His spaceship is being built and the test flights will be short, up-and-down trips, Musk told an audience Sunday, adding that the ship will be fully reusable. He didn't say how long the flights would be.

With the expectation that the interplanetary ship will be operational next year, Musk discussed the struggle that pioneering travelers may face.

"I think there aren’t that many people that want to go in the beginning because all those things I said are true. But there will be some who will, for whom the excitement of frontier and exploration exceeds the danger," he added.

Either way, the South African-born engineer conceded, his timeline for launching test flight rockets to Mars is "optimistic."

But a successful trip to Mars could show companies and other countries that interplanetary travel is possible.

"They currently don't think it's possible so that if we show them that it is, then I think that they will up their game and they will build interplanetary transport vehicles, as well," Musk, 46, said.

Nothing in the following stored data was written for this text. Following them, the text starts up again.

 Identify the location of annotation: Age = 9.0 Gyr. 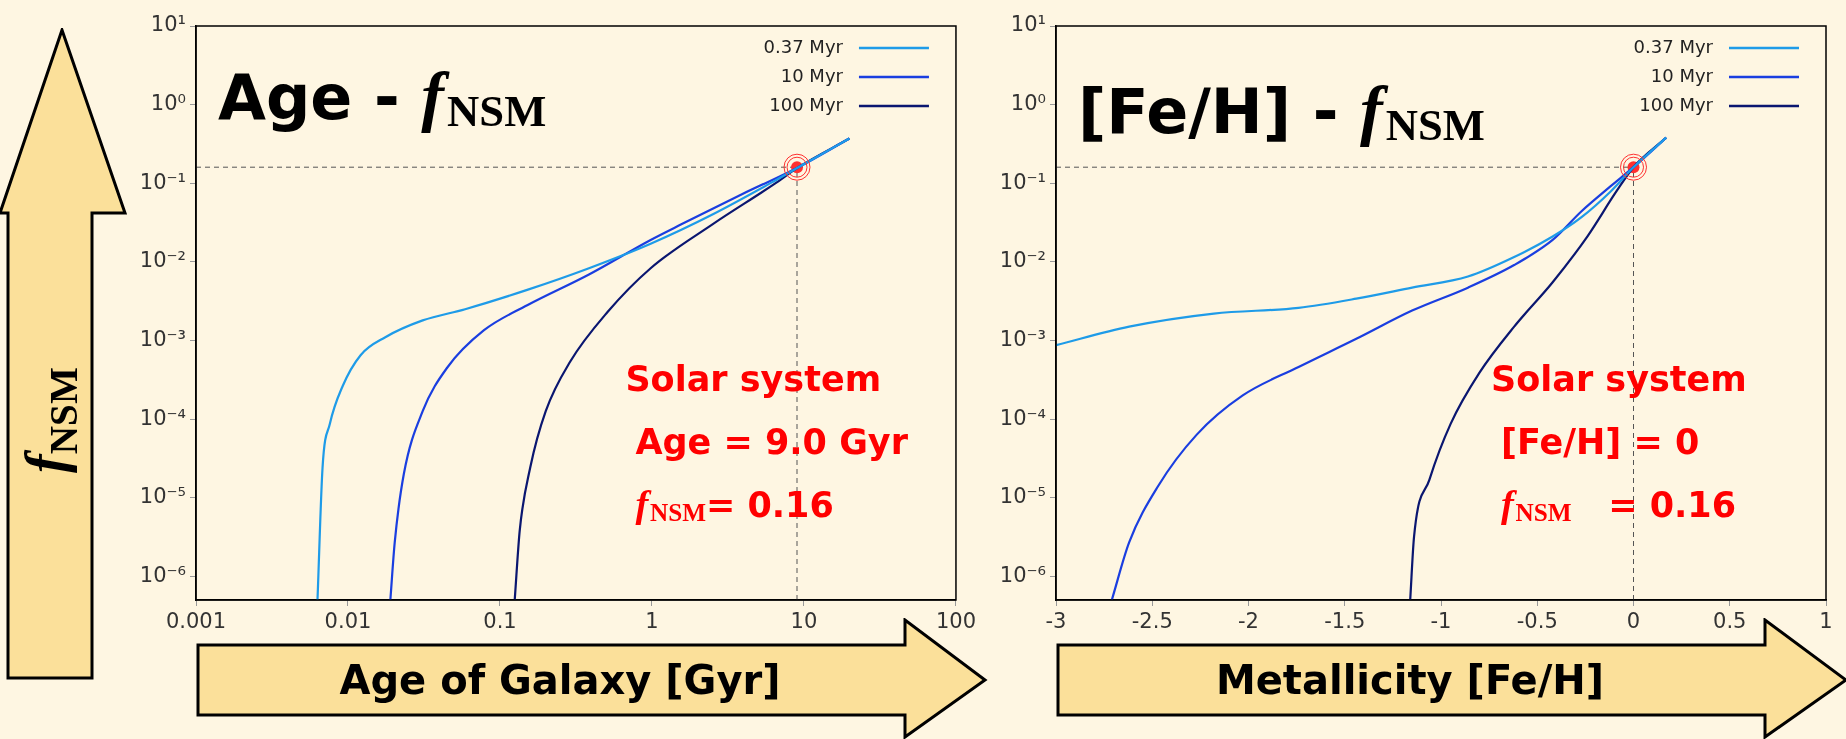
(772, 442). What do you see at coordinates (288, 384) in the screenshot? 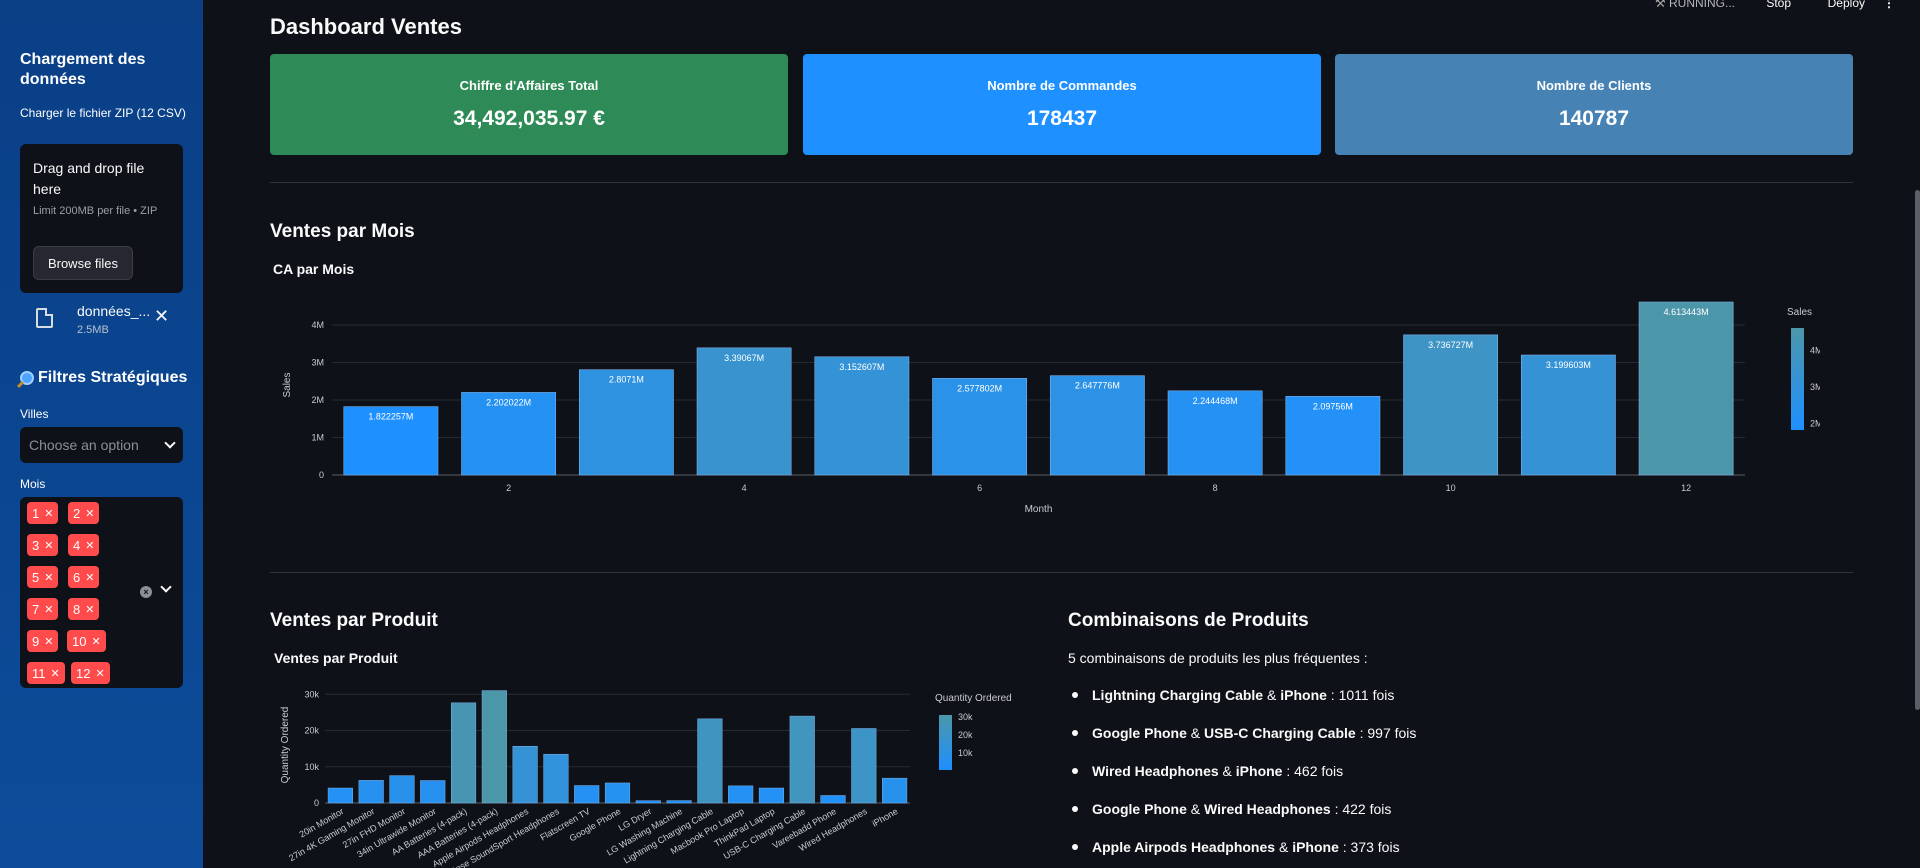
I see `y-axis-label: Sales` at bounding box center [288, 384].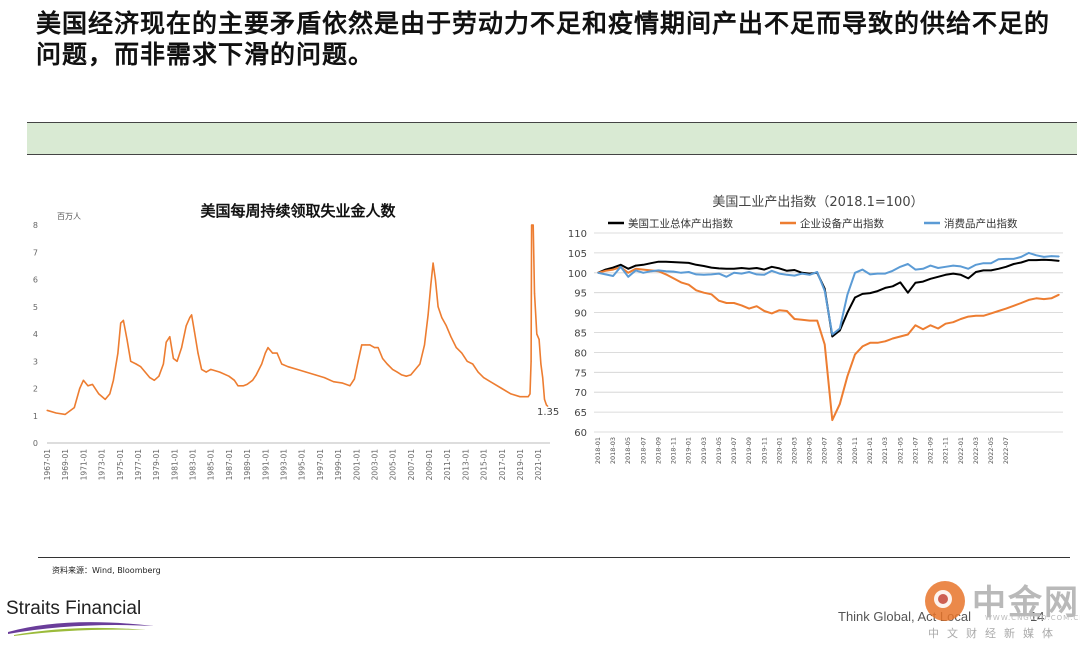  I want to click on chart1-xtick-label: 1999-01, so click(338, 465).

With the colonization of a new planet, Musk also predicts an "explosion of entrepreneurial opportunities," and that life on our neighboring planet would start by building the fundamentals, like a power plant, glass domes for farming and, of course, pizza joints.

"I think Mars should really have great bars," he added. "A Mars bar."

His comments about Mars came on heels of a successful launch of SpaceX's Falcon Heavy rocket last month. It was the company's most powerful, and reusable, rocket yet that helps pave the way for Musk's goal of getting to Mars.

The reusability of rockets is considered a breakthrough, according to Musk, and it dramatically lowers the marginal cost per flight.

Musk's ultimate goal, he revealed in September 2016, is to colonize Mars, a feat he hopes to achieve by drastically reducing the cost of spaceflight, which makes his reusable rockets key.